One can assume that an angelic being is conversing with Daniel. This being mentions a struggle with the prince of Persia, which could be a mortal figure but I believe the context suggests that it, too, is an angelic spirit, if a dark one. 

Without endorsing Frank Perretti's material, what would territorial spirits mean for Christian spiritual warfare today?


----------



## larryjf (Feb 23, 2008)

The Prince of Persia is Persia, and the Prince of Greece (v.20) is Greece...and Greece through Alexander the Great conquered Persia.


----------



## Pergamum (Feb 23, 2008)

Spiritual warfare is very big in all courses on missions and in the missions community today.

Some of it is good I believe, correcting a Western Christianity that is over-much affected by Enlightenment thinking. 

Much of the teaching on spiritual warfare, however, is also animistic. A missionary goes to an animistic country that sees demons behind every bush and envokes demons into themselves on purpose and the missionary borrows some of this animistic worldview, when most of it is illusion or trickery.

I say most of it, because I am not sure about all. It seems that if a pagan culture invited demons in enough times, I have to believe that they sometimes do come.


It does seem that spiritual battles rage behind the scenes of the world. It seems that spirits are being talked about in Daniel and they are behind the scenes of even world affairs.

But, today there are even a few groups (I think Global Mapping got started this way) of trying to map the demons that control different areas. That is crazy.

I have read missionary anthropologists that have got caught up in those and have spoken of such and such a spirit controlling this geographical area.

Of course, in my own neck of the woods, the locals speak of certain demons controlling certain pieces of ground. But there is no way to know. A few groups of Pentecostals in South America have "exercised demons" and in the exorcism process interviewed these demons in order to provide info on what demons control what areaa.
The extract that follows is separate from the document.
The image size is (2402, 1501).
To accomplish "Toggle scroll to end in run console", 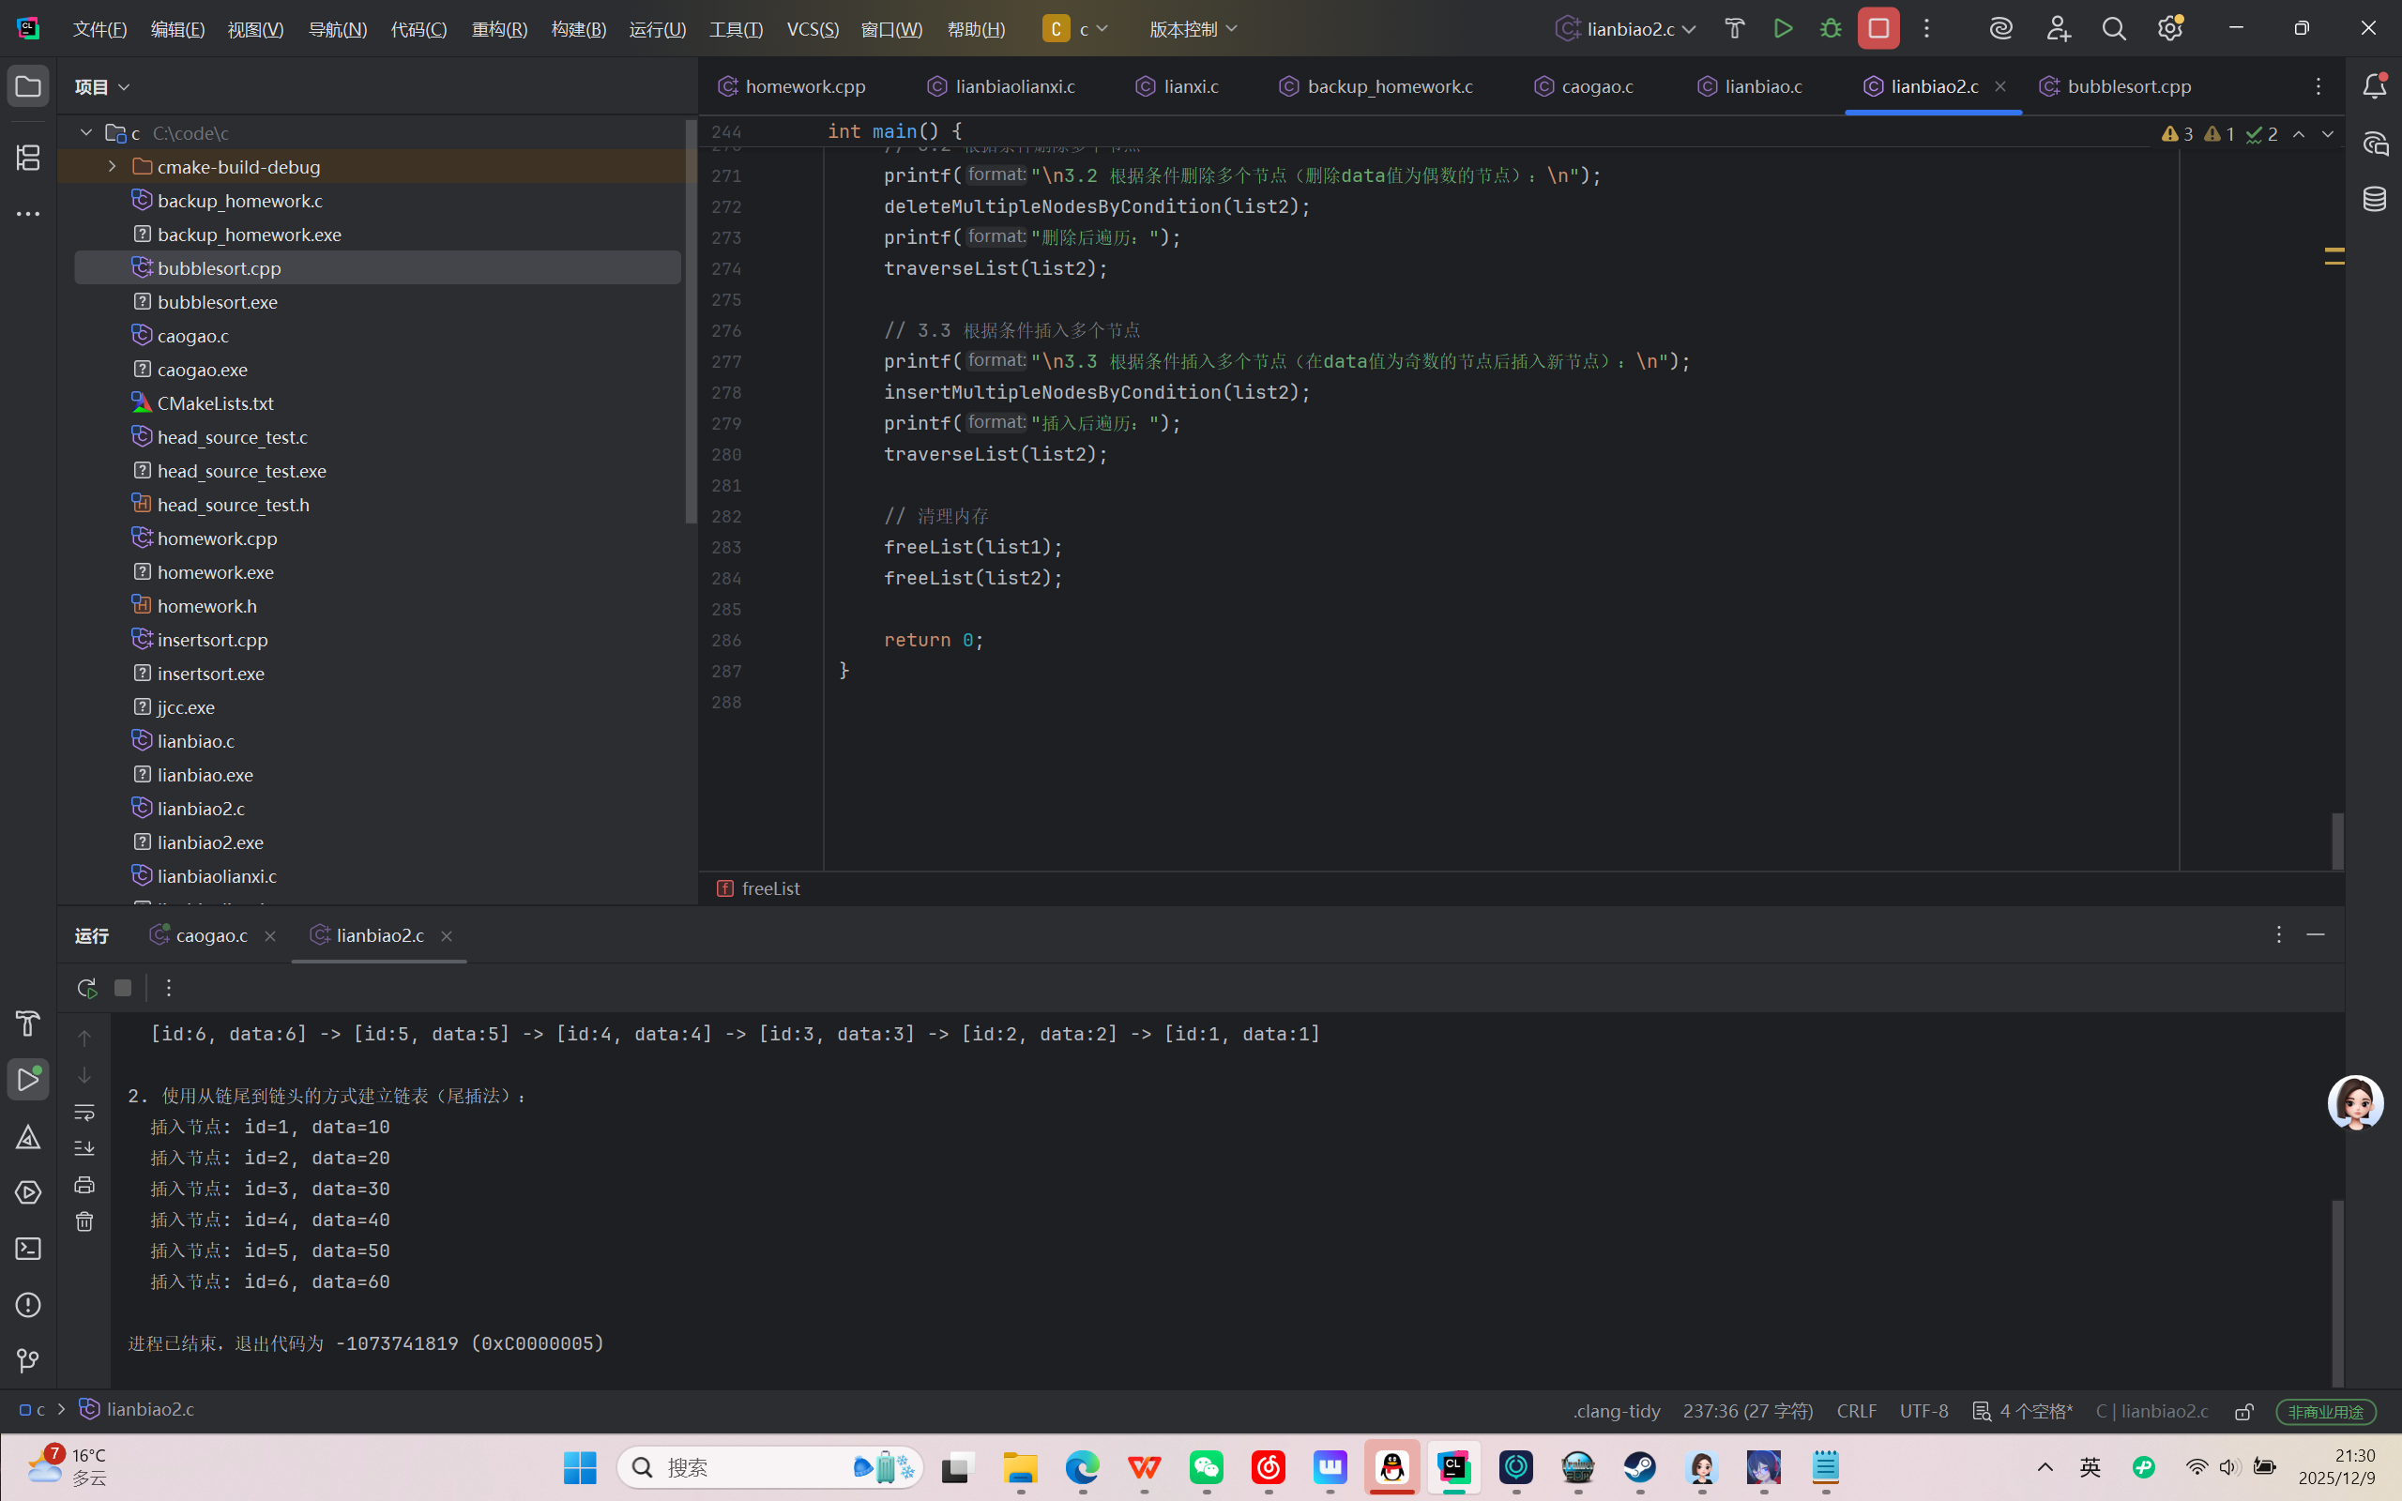I will point(84,1149).
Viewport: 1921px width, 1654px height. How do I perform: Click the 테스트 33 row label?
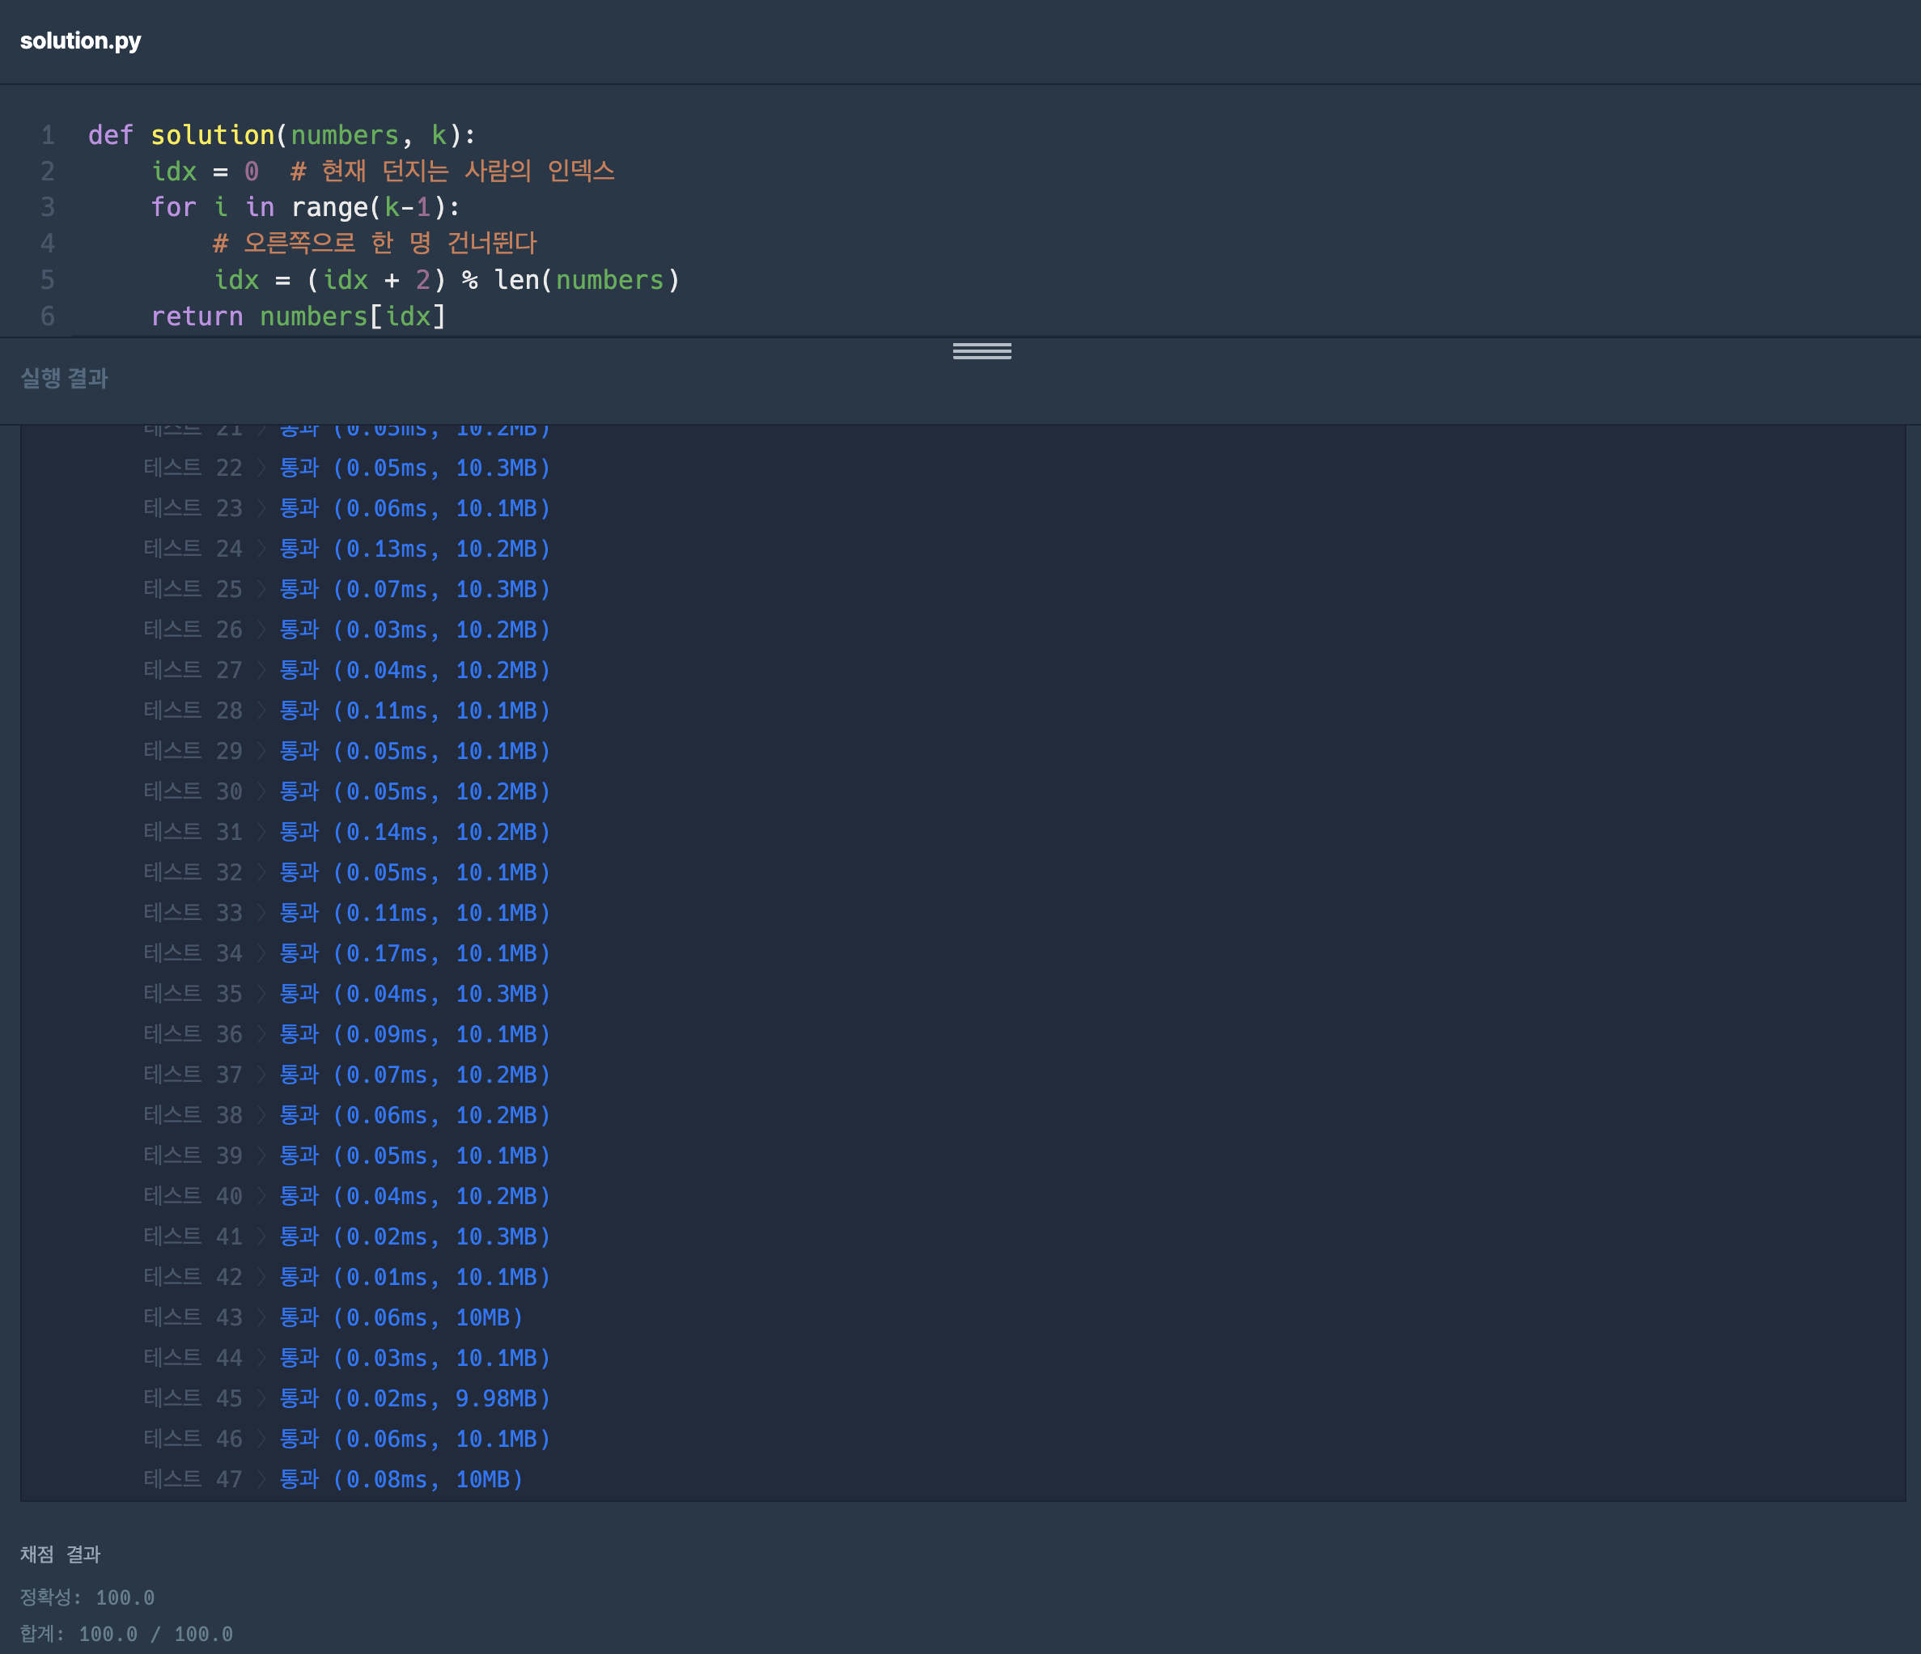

But would a demon really tell you the truth? And why would we be trying to talk to demons anyhow?


A related topic is prayer walking: A belief in territorial spirits has led to a rise in prayer walking. We are to walk around a geographical location and force out these local demons. Often, groups will do this at the beginning of mission work to cleanse the area before they enter it with evangelistic efforts. 

MY question to these is always, if prayer is powrful, why spend thousands of dollars to go walk around a city, pray from your bed at home and send that many to the missionary in that city!

Summary: I do think that a spiritual battle wages. But are part is not to get concerned about these spiritis but to obey God. We should never speak to demons, commend them directly or interview them. We prayto God to do His work. If there are territorial spirits, which there might be, we certainly ned not map them, or walk around them to vanquish them, but just keep doing what we're doing.


----------



## Contra_Mundum (Feb 24, 2008)

I don't think PoP is anything other than the prince (Cambyses) of Persia, who was regent while his father Cyrus was off battling, and did not support his decree to "return and rebuild," and who continued to deny all support to the Jews during his whole reign, once Cyrus died. It was not until he was dead that the Temple could be rebuilt.

Calvin says if Gabriel wasn't resisting him, he would have been an even worse tyrant toward the Jews. I agree.


----------